QUÉ HACER —
1) Indica si cada afirmación coincide con el texto sobre el desgaste de los umbrales. Responde sí o no y cita las palabras exactas del texto que lo deciden.
(a) Los agujeros de algunos portales de la Rambla de Santa Mónica los han hecho los tacones de las prostitutas.
(b) El texto dice que la erosión de los umbrales cualquiera se llamará pátina.
(c) Los agujeros descritos en esos portales son redondos.
2) Sigue escribiendo el texto sobre el desgaste de los umbrales a partir de su última frase.

TEXTO MOSTRADO —
###

El desgaste del mármol de un umbral no es el producto visible
de la permanencia de una devoción, sino de la acción más cotidiana,
y el gesto de poner el pie en el primer peldaño no es ritual,
sino inconsciente, pero conforma los mismos huecos, provoca
las mismas suavidades, modela igual que el gesto devoto. Las
gentes que han acudido todos los días de su vida a acariciar
un pedestal sagrado y las que, como nosotros, han atravesado
un portal cualquiera tan sólo una vez, entrar y salir, una vez
nada más, han dejado el mismo rastro, exactamente el mismo.
Aunque
no. Es el mismo, pero no lo es. La erosión del pie de un santo
es el testimonio de su virtud: es la huella que habla de la permanencia,
de lo que se conserva; en el mármol del umbral de una puerta o
de los peldaños de una escalera cualquiera, en cambio, ese desgaste
es el signo de su ruina, lo que nos dice que esos peldaños serán
cambiados por otros nuevos y lo que nos avisa de su próxima conversión
en escombro. Así que el dulce stiacciato de esos umbrales
cualquiera en los portales de nuestras calles no es sino la imagen
engañosa de la crueldad de los elementos, que en este caso, sin
embargo, actúan sin ninguna solemnidad, a través de nosotros mismos,
sin consuelo o, peor, sin atención. Podríamos traer a cuento los
tópicos más barrocos, pero aquí no hay agua ni viento ni maleza
aliados con el tiempo, sino nada más que nuestros pies entrando
y saliendo del portal a toda prisa, sin fijarse pero fijándose
inmisericordes en su huella sin importancia. Nosotros somos los
agentes y las víctimas de esa erosión que nadie llamará pátina,
como la de una piedra histórica o sagrada, sino ruina: la basura
que produce el uso, nuestro propio uso, el uso de nosotros mismos.
O sea: huellas que no son nada, que no permanecen, que hablan,
sin paradoja, de lo que se destruye sin dejar rastro, que gastan
por igual el escalón y la suela del zapato, que no animan.
Aunque
no todos los umbrales se desgastan del mismo modo. Bajando por
la Rambla de Santa Mónica, a la izquierda, en algunos portales
se ha producido una extrañísima erosión. No hay nada de esa suavidad,
de ese sfumato al que estamos acostumbrados, sino dos agujeros,
uno a cada lado, perfectamente simétricos, estrechos y hondos,
que han llegado incluso a atravesar el mármol y que cuando llueve
se llenan de agua sucia, como pozos. Son oblongos, formados por
distintos estratos que van del borde romo exterior al corte roto,
quebrado, del fondo, y que están unidos por un rebaje continuo,
alargado, una especie de arruga que los abraza a ambos y que se
estrecha en el centro del peldaño. Detrás de cada uno de los agujeros
mayores pueden distinguirse dos hendiduras cuya tendencia a unirse
para ensanchar aún más el hueco principal es manifiesta. No llegaron
a hacerlo: la erosión se interrumpió aquí. Aunque en este caso
más valdría hablar de excavación: esos agujeros los han hecho
los tacones de las prostitutas que durante años han esperado ahí
a sus clientes, apoyándose en las puntas quietas de los pies,
repiqueteando para pasar el frío. Pocas veces quedará tan tajantemente
demostrado cómo lo táctil contiene a lo visible, y con qué violencia
lo hace. El tacón puntiagudo golpea rítmicamente el mármol, descarga
en él el peso de todo el cuerpo, que es un cuerpo expuesto; la
música y la carne de gallina se contraen en el hueco oscuro de
esos agujeros, taladrados de dos en dos, como dos ojos o, si quisiéramos
construir un emblema apropiado, como las cuencas vacías de la
calavera. O como ojos, entrecejos fruncidos y orejas de piedra.

###

CONTENIDO DEL LISTADO —
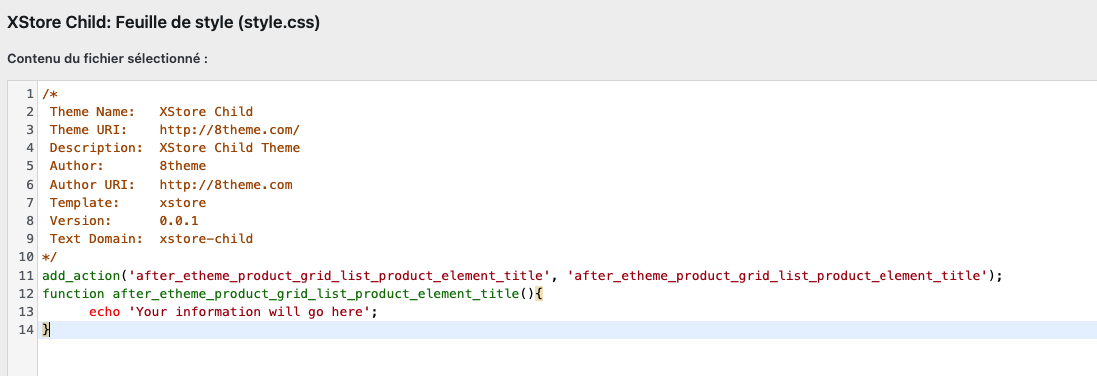
Task: Click the opening brace on line 12
Action: tap(539, 294)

###

RESULTADOS ESPERADOS —
1)
(a) Sí: «esos agujeros los han hecho los tacones de las prostitutas».
(b) No: «esa erosión que nadie llamará pátina».
(c) No: «Son oblongos».

2)
O huecos como senos –eso es lo que son, propiamente: seno, matriz–,
el golpe del talón retumbando en ellos. O huellas en el mármol
y huecos en el cuerpo, orificios en la piedra y en la carne, agujeros
obtenidos por un comercio convertido repentinamente en heroico
arte di levare. O un cuerpo que tirita pero que, como gran
escultor, calienta el mármol, haciendo de las vetas venas, arterias
y tegumento. O, en fin: trépano sin tiempo del cuerpo helado y
exhibido.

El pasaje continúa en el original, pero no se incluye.